An answer may likewise be refused, because, though we pray, we do not use the other means which God hath appointed for obtaining the blessing. Thus, when the Israelites were disheartened at the perilous situation in which they were placed, when pursued by Pharoah and his host, and refused to march forward, Moses offered up an earnest prayer to God in their behalf. And what answer did he receive? The Lord said unto him, Wherefore criest thou unto me? Speak unto the children of Israel, that they go forward. And then he ordered him to lift up his rod, and stretch it over the sea, and divide it, that they might go through the midst thereof on dry ground.

Thus, in like manner, Hezekiah, when sick, prayed unto God, and was assured that his

prayers for the restoration of his health were heard. But in what manner were they answered ? It was by directing him to a proper remedy, and by the blessing of God in the use of it. So likewise, with respect to spiritual and heavenly blessings. Do we pray for the Spirit of God to begin, or to carry on the work of sanctification in our hearts? We must avoid that kind of reading, and those places of resort, whose direct and immediate tendency is to

inflame the corrupt passions of our nature, and to indispose the mind for things that are spiritual and heavenly. “ The children of the pure and holy God,” says a pious writer, “ should feed on the bread of their Father's house, and not on the husks of the prodigal. They should delight themselves in God, and in the place where his honour dwelleth. They should read and meditate on his holy word, be faithful in self-examination, and exercise themselves daily in keeping their consciences void of offence towards God and towards man."

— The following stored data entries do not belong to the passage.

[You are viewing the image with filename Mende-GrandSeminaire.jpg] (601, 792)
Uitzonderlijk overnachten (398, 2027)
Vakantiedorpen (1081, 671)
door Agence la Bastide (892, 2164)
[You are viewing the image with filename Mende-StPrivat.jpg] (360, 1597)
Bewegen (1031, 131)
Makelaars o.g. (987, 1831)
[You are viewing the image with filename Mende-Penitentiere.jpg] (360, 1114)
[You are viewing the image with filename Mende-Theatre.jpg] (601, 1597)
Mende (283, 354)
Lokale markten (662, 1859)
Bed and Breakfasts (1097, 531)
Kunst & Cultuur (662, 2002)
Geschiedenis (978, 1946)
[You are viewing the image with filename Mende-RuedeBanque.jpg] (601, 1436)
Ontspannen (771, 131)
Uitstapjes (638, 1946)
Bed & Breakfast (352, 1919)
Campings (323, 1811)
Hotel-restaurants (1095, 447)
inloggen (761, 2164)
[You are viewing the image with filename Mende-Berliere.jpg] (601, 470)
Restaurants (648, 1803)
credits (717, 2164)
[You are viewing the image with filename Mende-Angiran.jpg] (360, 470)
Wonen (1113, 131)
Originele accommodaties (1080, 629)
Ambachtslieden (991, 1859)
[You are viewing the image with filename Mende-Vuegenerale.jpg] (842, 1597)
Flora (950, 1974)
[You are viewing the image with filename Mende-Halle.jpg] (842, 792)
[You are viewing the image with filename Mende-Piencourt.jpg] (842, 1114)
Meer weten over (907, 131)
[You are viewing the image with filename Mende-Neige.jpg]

There are other qualifications necessary to the acceptance of our prayers; such as, praying in faith, praying in the Spirit, and praying in the name of Christ. But, that I may not again make too large a demand upon your attention, I shall defer the consideration of what remains of the subject till it please God, if it seem good in his sight, to favour us with another opportunity of addressing you on this most interesting, and most important of all subjects. Meanwhile may the Lord follow with his blessing what has now been said, and incline your hearts to seek him while he

may be found, and to call upon him while he is near. Consider what I say, and the Lord give you understanding in all things, and to his name be the praise and glory. AMEN.

SERMON VIII.

ON THE NATURE OF ACCEPTABLE PRAYER.

JOB, XXI. 15.

And what profit should we have if we pray unto

Him?

Such is the language in which Job represents the profane libertines of his day, as expressing their contempt of religion, and of those who reminded them of its sacred duties. In replying to the question in the text, on a former occasion, it was proposed,

I. To advert to some objections that have been urged against the duty of prayer.

II. To explain the nature of acceptable prayer.

III. To point out some of the most important advantages attending it.

Having finished the first head of discourse, I entered on the consideration of the second To shew the nature of acceptable prayer, or what things are necessary in the person praying, in order to obtain his requests.-We mentioned,

1. That his prayers must be the desires of his heart.